Interview copyright © Damian Michael Barcroft 2014

~

I caught up with Sean again for a second interview while I was visiting the set in November 2018…

DAMIAN: In terms of how Strange has developed, the first thing that springs to mind are the events towards the end of NEVERLAND (S2: E4). While I appreciate that he was someone, at that stage of his development at least, who was more of a conformist and rule bound, isn’t it still unforgivable that he hesitated for so long and initially chose to follow ACC Clive Deare’s orders rather than help his friends Endeavour and Thursday at Blenheim Vale?

SEAN: I think unforgivable may be a tad extreme. Strange made the right decision in the end and, hopefully, that is what counts most.

DAMIAN: I think that part of the reason that Strange is such a fascinating character is that he’s often got this deadpan and almost innocently oblivious quality on the one hand (indeed, you described him as having something of the Auguste clown about him in our original interview) and yet, we’ve also seen a more cunning, calculating and complicated side to him with regards to climbing up the ladder in recent years haven’t we?

SEAN: Yes and I think that is all part of Strange becoming a more rounded character as the story progresses. It’s something we’ve seen with all the supporting characters, the duality of their personalities. Bright being impulsive and heroic. DeBryn’s heart and sombreness. Those are the two examples that spring to mind most readily.

DAMIAN: As someone who has been wanting to learn more about the background and personal lives of characters such as Bright, Max and, indeed Strange, I was delighted to see that Russ has finally written some scenes for you that shed some light on this at last. Is this something you’ve also pushed for?

SEAN: I’m not really the pushing sort. “You know what this needs? More of me!” It has been fun exploring how Strange inhabits different spaces, certainly. We all want to know what people get up to behind closed doors and what’s in their shopping trolley.

DAMIAN: Indeed, I was greatly amused and delighted to learn that in the first film of this year’s run that Endeavour has moved in with Strange and although they’re not quite sharing a bed together, isn’t their unlikely partnership beginning to resemble Laurel and Hardy or Morcambe and Wise?

SEAN: We had a great deal of fun filming those scenes. I don’t think their cohabitation will ever reach the harmonious heights of Morcambe and Wise making breakfast together though.

I’m not sure who would be who. I do have short, fat, hairy legs so make of that what you will.

DAMIAN: What’s with the trombone all of a sudden?

SEAN: Ah, the trombone!

DAMIAN: Do you play?

SEAN: Not in the slightest. I used to play the cornet as a kid but I am reliably informed by my parents that I was utterly pants. I had a good whack at the trombone regardless. I produced a sound akin to an asthmatic goose being sat on.

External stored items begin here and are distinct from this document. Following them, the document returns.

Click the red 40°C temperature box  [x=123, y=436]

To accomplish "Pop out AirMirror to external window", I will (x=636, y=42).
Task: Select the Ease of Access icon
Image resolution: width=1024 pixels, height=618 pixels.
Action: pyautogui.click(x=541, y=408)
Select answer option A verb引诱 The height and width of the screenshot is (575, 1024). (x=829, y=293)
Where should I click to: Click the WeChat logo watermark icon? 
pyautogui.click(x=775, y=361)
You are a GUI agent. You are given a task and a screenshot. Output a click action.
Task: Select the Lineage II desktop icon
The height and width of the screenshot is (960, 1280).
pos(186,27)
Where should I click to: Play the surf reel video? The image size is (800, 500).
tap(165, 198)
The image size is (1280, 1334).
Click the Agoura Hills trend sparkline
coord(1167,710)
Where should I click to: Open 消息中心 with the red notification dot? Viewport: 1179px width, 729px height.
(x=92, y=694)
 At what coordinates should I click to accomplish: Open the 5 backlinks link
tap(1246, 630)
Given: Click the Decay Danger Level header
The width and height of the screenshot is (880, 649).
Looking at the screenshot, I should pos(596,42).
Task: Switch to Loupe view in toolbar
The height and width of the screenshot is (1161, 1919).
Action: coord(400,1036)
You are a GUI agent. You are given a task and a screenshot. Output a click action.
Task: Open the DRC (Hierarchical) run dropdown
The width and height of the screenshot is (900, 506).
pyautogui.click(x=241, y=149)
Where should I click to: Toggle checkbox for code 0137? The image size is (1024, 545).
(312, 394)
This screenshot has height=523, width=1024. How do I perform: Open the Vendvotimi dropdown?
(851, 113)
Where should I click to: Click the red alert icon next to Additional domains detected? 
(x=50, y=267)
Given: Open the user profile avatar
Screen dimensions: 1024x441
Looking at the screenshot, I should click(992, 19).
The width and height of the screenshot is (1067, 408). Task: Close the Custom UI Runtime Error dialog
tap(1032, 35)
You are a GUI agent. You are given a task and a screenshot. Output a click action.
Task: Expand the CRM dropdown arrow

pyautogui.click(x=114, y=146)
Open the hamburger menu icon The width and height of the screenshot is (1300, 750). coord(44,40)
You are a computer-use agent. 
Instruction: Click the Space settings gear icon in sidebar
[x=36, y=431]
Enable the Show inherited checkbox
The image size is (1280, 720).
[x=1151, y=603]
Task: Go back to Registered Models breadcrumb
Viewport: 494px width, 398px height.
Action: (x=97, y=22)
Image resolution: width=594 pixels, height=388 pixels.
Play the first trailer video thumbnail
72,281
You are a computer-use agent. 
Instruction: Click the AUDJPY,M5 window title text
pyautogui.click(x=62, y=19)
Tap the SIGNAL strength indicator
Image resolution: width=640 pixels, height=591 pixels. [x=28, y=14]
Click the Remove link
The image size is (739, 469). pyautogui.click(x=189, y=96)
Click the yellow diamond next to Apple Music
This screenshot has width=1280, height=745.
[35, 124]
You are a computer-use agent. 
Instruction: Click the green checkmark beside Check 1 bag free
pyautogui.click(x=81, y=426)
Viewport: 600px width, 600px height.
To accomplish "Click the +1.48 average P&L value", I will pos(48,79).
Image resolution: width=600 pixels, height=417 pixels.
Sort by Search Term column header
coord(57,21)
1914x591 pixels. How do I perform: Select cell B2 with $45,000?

DAMIAN: I absolutely loved the scene in ARCADIA (S3:E2) when Strange, once again, completely genuine but oblivious gives Endeavour the James Last album. Since you’re a young lad, do you even know who James Last is and appreciate how funny it is to give it to someone like Endeavour?

SEAN: I made myself aware after reading the script and I can’t say it lingered on my iPod long afterwards. No offence intended to any James Last fans out there. Shaun is hilarious in that scene, like a young boy unwrapping an itchy jumper from his Gran on Christmas morning.

DAMIAN: And isn’t it fantastic moments like these that economically sum up almost everything we need to know about Strange and his polar opposite relationship with Endeavour?

SEAN: Absolutely. They find each other, for different reasons, quite hard to figure out at times.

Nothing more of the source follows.